Gas Powered CEO lays off employees, then nearly breaks down when asking for more money on Kickstarter

Gas Powered Games CEO Chris Taylor

Chris Taylor, CEO of Redmond-based Gas Powered Games, starts this video on Kickstarter off like this:

“This is the wackiest video update you’ll ever see,” he says.

He’s not lying. An emotional Taylor nearly comes to tears as he explains this extremely odd story.

Here’s what’s going on. Less than a week after launching a Kickstarter campaign for a new game called Wildman, Taylor laid off his entire company — about 40 employees — with the exception of himself and a few others.

It had been four days and the Kickstarter earned around $173,000, a far cry from the $1.1 million goal set for Feb. 15.

He told Gamasutra that the company had to “slim WAY down to conserve cash reserves” and mentioned to Joystiq that he had to make the decision to “properly pay severance and remaining [paid-time off].”

But then last Friday, the same day sources first reported the layoffs, Taylor posted the aforementioned video to explain what was going on.

“If I ran this team through the entire Kickstarter campaign and it fails to fund, then I have to let everyone go, shut the company down, no one gets any unpaid PTO or severance, or anything,” Taylor said in the video. “And that I decided was not worth it.

“It’s one thing for me to risk and gamble this company that frankly is something that I’ve been building for 15 years, and I feel comfortable with that because I’ve done it i the past many times,” a visibly emotional Taylor continued. “But this time is different. I really felt like it was a crazy idea to gamble in this economy and gamble with the people here who are the most talented and loyal people. To play a card game with their livelihoods is not smart. So I made a very, very tough decision. 

“But I have another tough decision,” he says. “Now that the team has been laid off, should I continue the campaign to see if the numbers do improve and hire them back if they still want to come back? Or do I shut the campaign down tonight or tomorrow and call it done?”

Taylor then asks fans and supporters to help him make the decicion in the comments of the Kickstarter update. It certainly seems like the campaign is marching on, as funding was nearly at $300,000 Tuesday morning.

Taylor, who created the popular real-time strategy game Total Annihilation, just posted another video update Monday, saying that he went through lots of emotions over the weekend and realized that “we did what we thought was right.” He then says he’ll show more details about Wildman in the coming days, talks about more Kickstarter tiers and then asks people to share this story over social media channels.

Taylor previously said he was going “all-in” and betting the company on the success of this one game. Now that the funding is not going as planned, he’s had to let go of almost every employee. But now it seems he’s using this backstory as a way to try to raise more money on Kickstarter.

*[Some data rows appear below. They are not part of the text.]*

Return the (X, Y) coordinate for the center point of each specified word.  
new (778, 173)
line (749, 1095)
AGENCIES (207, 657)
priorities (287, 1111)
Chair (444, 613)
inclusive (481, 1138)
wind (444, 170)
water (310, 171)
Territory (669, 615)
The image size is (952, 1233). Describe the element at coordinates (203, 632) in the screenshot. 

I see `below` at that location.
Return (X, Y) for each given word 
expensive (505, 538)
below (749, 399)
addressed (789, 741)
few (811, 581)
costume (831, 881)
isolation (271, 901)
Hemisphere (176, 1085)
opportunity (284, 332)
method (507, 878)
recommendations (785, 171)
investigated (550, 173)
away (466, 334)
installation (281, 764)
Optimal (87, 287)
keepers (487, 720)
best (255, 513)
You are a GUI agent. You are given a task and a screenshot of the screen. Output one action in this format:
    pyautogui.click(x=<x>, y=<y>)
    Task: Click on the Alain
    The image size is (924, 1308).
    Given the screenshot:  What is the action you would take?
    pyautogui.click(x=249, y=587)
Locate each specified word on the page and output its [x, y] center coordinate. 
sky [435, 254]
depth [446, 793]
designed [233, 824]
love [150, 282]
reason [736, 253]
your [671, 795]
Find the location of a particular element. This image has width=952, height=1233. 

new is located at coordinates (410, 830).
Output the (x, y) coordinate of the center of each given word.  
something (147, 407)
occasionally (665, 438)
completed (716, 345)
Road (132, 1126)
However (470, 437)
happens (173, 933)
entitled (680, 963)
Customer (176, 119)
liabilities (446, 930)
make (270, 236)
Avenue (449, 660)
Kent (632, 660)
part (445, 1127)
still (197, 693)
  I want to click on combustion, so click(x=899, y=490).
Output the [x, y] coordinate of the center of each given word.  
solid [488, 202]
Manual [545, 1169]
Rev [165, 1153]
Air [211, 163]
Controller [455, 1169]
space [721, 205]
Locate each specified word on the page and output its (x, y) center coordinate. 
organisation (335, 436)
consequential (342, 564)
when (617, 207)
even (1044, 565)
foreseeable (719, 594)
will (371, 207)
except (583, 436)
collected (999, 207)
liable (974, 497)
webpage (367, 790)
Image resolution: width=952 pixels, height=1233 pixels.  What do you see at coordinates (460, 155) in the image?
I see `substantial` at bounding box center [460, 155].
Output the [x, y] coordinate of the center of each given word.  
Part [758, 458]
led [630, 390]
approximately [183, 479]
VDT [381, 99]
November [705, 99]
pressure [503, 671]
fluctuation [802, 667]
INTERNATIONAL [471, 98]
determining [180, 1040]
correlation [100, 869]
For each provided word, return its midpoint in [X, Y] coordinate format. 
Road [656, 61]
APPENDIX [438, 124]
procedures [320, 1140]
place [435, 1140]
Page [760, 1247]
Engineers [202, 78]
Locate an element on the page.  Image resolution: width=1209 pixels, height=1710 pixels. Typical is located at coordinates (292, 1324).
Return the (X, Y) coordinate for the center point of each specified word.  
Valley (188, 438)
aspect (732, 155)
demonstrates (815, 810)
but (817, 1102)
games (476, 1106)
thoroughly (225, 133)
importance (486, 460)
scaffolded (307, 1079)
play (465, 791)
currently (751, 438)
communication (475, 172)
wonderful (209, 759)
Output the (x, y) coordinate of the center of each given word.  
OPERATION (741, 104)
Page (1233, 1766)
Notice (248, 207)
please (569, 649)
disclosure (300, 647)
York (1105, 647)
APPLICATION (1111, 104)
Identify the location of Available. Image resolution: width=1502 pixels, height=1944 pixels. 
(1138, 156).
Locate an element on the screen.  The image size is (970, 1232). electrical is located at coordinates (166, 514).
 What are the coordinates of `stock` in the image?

Do you think Taylor is being sincere here, or was this a risk that should never have been taken?

  • Guest

    When I invest in a game company via Kickstarter, how much equity in this company do I receive?

    None, you say?

    Thanks.

    • Fred Glastrom

      Because Kickstarter represents the crazy notion that suggest you don’t HAVE to be a greedy bastard all of the time. I know… this blows your mind.

      • Guest

        I agree; you don’t have to be a greedy bastard to use Kickstarter. You just have to have blind faith in a man you’ve never met and a little disposable income.

        Kickstarter shall die when a majority of its users start to think critically before spending their money. Savvy investors like me know that we’re entitled to a windfall when we risk our capital.

        • Fitz

          Oooh, yeah, when you risk your capital… of 20 bucks.

  • http://twitter.com/samcaplat Sam Caplat

    If he raises thousands of pounds via Kickstarter, what’s the chances he’ll keep the money and shut down anyway?

    Quite high, you say?

    Thanks.

  • http://twitter.com/Wistark Wistar Kay

    I know Chris Taylor and believe in him. He is an honorable man who has been a great advocate and ally in support of our regional game industry. He is facing a terrible decision I have seen other local game companies go through too often.

  • Douchebagcentral

    douche

  • seriously

    @Taylor Soper – why even pose that ending question? Because we live in a world full of Lance Armstrong’s and Mante Te’O's and it bites? I say shame on you Taylor. Shouldn’t go there. If the man’s legit, it will come to light. If not, same answer,

    • haveacupofrelaxbro

      What kind of world would we live in if no one was allowed to question people’s motives? You say “shouldn’t go there” as if posing the question is some kind of uncomfortable taboo that shouldn’t be talked about. Answer the question if you have an opinion, but that comment just sounds overly defensive and weird.

    • http://twitter.com/TroyJMorris Troy Morris

      No, it was to generate comments.